A non-governmental organisation, Civil Resources Development and Documentation Centre (CIRDDOC), held a ‘tribunal’ recently in Abuja; in a bid to increase public awareness on the pressing need to domesticate the legislature signed and ratified Convention and the Elimination of all forms of Discrimination against Women (CEDAW) and the Maputo Protocol. In simpler terms, to improve the rights of women in Nigeria.
While said tribunals are not legal proceedings and do not have the power to enforce recommendations, they have been known to effect significant changes especially in attitudes and policies concerning women.

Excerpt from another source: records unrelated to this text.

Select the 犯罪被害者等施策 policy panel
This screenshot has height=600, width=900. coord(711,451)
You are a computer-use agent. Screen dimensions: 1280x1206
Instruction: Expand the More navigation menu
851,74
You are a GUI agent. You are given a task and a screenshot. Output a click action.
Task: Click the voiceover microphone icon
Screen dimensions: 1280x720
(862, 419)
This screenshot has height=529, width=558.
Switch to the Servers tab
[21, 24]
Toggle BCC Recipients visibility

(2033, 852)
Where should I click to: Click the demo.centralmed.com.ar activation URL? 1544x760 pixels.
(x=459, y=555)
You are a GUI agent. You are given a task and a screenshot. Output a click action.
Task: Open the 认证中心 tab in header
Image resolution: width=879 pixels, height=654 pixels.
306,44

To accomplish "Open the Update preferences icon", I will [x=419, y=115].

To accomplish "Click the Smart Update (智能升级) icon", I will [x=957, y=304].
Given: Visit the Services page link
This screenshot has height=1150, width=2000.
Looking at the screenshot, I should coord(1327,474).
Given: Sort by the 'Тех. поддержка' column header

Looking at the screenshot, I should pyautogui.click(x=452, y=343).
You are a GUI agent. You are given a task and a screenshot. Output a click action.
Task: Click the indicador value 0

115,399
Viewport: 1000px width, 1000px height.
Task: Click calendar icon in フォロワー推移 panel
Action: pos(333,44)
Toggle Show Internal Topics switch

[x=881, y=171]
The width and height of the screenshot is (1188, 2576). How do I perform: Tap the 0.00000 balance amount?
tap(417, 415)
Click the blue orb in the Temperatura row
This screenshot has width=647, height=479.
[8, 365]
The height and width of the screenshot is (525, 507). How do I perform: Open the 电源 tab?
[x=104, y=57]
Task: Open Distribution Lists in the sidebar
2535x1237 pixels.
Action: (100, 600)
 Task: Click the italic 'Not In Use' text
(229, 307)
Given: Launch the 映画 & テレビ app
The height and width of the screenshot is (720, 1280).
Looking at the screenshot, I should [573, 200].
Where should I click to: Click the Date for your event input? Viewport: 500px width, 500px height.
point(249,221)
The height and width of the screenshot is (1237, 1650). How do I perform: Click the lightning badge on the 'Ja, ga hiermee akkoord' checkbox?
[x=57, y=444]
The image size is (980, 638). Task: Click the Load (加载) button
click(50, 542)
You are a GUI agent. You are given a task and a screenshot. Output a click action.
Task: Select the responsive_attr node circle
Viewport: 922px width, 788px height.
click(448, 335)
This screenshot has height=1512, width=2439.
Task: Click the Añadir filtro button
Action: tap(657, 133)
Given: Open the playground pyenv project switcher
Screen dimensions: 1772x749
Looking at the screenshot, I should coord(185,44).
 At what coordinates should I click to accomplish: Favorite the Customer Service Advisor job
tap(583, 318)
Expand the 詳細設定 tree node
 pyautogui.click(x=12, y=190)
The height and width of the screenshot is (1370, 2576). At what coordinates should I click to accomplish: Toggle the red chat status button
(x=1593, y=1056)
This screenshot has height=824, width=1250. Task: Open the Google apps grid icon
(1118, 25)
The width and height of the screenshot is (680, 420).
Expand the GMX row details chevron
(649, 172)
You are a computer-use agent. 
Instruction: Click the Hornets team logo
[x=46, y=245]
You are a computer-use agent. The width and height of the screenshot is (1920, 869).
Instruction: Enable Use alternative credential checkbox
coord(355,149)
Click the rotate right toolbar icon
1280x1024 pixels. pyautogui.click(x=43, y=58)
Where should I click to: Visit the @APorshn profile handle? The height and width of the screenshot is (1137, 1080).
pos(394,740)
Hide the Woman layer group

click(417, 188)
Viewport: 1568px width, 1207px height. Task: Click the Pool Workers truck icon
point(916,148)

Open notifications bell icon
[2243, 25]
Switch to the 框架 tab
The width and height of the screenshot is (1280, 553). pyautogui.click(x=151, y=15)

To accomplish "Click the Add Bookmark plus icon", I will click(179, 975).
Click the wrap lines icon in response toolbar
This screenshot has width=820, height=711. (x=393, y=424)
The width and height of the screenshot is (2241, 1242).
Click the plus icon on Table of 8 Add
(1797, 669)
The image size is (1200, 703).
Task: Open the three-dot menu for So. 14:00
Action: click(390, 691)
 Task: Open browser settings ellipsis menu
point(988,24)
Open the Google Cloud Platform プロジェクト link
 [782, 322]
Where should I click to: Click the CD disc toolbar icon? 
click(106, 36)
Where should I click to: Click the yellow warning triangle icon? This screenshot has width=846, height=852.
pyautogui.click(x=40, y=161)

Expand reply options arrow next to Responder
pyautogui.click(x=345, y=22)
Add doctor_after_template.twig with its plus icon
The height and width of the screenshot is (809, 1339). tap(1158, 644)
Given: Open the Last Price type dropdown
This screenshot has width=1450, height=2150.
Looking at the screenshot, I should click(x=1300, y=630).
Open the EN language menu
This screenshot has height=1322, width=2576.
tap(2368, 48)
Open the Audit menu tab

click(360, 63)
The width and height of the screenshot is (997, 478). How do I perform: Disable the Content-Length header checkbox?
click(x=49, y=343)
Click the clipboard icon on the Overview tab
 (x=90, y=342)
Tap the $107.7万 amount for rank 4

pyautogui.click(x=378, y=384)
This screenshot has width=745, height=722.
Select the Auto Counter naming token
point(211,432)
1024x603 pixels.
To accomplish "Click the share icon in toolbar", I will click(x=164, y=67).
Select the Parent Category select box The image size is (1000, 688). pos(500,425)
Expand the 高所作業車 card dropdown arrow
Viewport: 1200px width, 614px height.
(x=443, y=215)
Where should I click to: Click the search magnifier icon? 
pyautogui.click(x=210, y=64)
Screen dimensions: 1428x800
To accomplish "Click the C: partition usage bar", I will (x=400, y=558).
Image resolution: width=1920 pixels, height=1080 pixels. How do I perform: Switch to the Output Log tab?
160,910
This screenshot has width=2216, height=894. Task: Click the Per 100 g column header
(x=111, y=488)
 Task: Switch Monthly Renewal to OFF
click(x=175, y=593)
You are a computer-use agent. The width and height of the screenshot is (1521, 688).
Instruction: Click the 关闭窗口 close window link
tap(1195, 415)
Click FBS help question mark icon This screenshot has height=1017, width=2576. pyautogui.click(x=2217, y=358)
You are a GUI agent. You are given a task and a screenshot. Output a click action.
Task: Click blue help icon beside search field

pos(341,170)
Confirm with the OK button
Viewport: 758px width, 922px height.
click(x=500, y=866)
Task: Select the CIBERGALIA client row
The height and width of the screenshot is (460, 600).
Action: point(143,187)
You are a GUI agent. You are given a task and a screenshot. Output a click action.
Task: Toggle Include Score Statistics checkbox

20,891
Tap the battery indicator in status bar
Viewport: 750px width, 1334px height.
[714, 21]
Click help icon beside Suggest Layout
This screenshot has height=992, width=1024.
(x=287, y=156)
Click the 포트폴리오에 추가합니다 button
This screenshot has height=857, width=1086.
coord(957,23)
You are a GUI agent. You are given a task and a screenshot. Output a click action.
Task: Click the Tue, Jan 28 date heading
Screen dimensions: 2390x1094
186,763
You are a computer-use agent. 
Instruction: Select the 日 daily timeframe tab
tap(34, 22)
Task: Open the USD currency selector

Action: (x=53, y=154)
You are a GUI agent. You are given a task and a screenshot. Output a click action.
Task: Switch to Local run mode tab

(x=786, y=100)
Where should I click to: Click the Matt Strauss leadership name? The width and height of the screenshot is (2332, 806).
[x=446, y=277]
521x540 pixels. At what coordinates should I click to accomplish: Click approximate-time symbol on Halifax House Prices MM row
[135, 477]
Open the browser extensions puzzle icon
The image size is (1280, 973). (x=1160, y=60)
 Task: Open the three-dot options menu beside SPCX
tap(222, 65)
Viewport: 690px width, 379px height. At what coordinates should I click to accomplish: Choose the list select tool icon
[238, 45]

By having victims of violations of human rights speak publicly, they aim to attract condemnation of the violations from well-meaning people.
The tribunal yesterday heard testimonies of survivors of violence, domestic violence and political violence, including a sad case of a 14-year-old girl impregnated by a man old enough to be her father, in one of the South-Eastern States. In line with the tradition of her community, the girl is being forced to marry the man.
Also, testimonies included a victim of genital mutilation who struggled to hold back tears, recalling her experience.
CIRDDOC, in collaboration with Affirmative Action Initiative for Women (NCAA) hopes to secure a legal framework to promote gender equality and the Gender and Equal Opportunities (GEO) bill.
While the tribunal consisted of three different panels, Panel on Violence Against Women and harmful traditional practices had the audible voice by the revelations of the testifiers whose account of violations were most notable.